Leon's grin widened.

He slammed the accelerator.

The Diomas roared — releasing a wave of pressure that blasted fallen leaves off the road.

Speed climbed higher.

500 km/h.

550.

600.

The "guy who said he'd eat crap if Leon broke 300" was probably regretting his life choices now.

And still, Leon wasn't stopping.

"He's… he's still accelerating?!" someone screamed.

The highway was narrow — deadly at even 200 km/h — yet Leon refused to hit the brakes.

Every other racer in the world was being humiliated.

Journalists, fans, even rival teams — all stared at the screen, wide-eyed, waiting for something catastrophic to happen.

A speed radar stood ahead on the roadside — an automated sensor to display the velocity of passing cars. Reporters turned their cameras toward it.

The world held its breath.

WHOOOOOSH—!

The Diomas Nilo flashed past.

The display flickered.

Then stabilized.

672 km/h.

Silence.

Then chaos.

"WHAT— six hundred and seventy-two?!"

"No way! That can't be real!"

People felt a chill crawl up their spines.

Either the radar was broken — or the world had just witnessed a new chapter in physics.

Six hundred seventy-two kilometers per hour — on a twisting, narrow mountain road.

Tracy, the broadcast director, zoomed in to confirm the numbers.

No glitch.
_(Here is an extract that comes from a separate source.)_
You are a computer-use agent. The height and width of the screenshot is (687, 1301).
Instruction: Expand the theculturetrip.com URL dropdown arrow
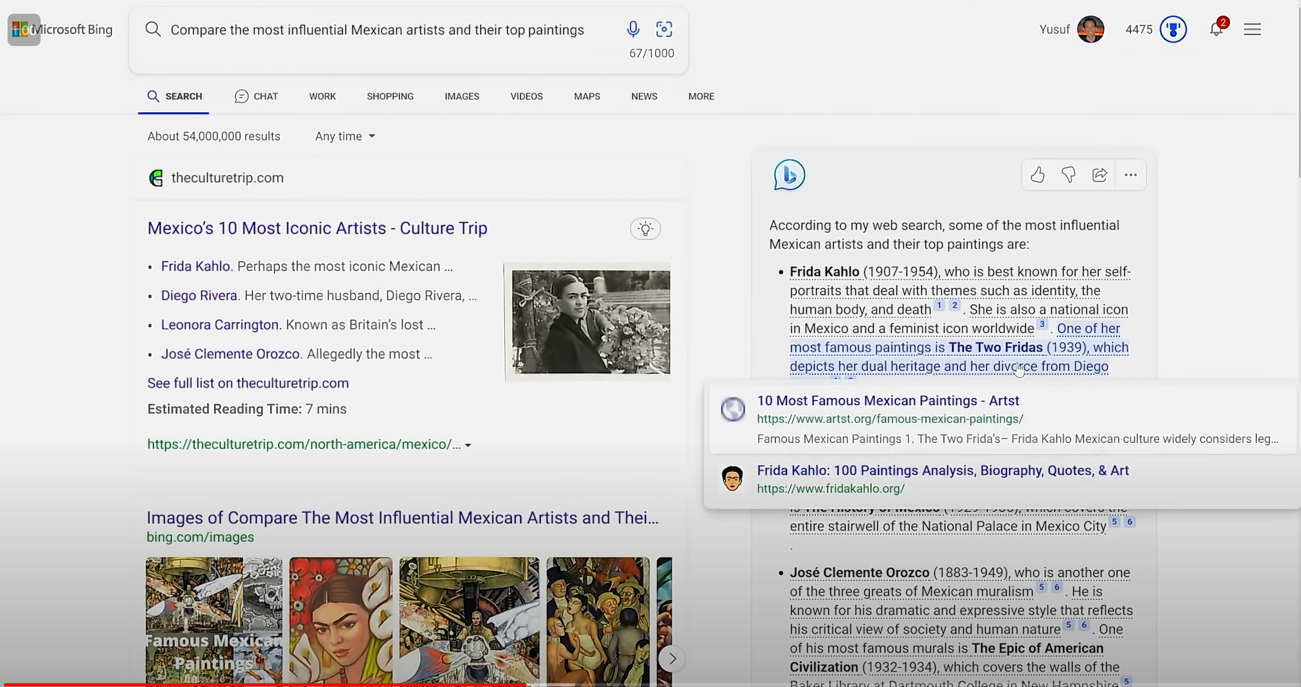(468, 445)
No blur.

It was real.

The headlines were already writing themselves:

"Leon Breaks Physics."

"West Coast Racer Sets Guinness Record."

It wasn't just speed — it was legend.

Even so, Leon wasn't done.

Once he cleared the speed trap, the Diomas roared again — the engine screaming past 20,000 RPM.

The sound alone made onlookers flinch. It felt like the car might explode any second.

East Coast viewers started shouting in frustration:

"Come on, blow up already!"

"That engine's gotta pop!"

"No car can handle that!"

But nothing happened.

No smoke, no flames.

The Diomas Nilo held firm — its AI systems optimizing, balancing, adapting.

They didn't understand.

Leon's car didn't run on conventional fuel anymore.

It was part machine, part living intelligence — and it was built for this.

The acceleration continued, smooth as ever.

By now, even his critics were silent.

Leon hadn't just conquered the Million Dollar Highway.

He'd conquered human limitation itself.

The East Coast fans could deny it no longer —

Leon, the God of the West Coast, stood unmatched.

Not even Tobey or Dino — two of the greatest racers alive — could match what they had just seen.

Leon had redefined speed.

And the Diomas Nilo had rewritten reality.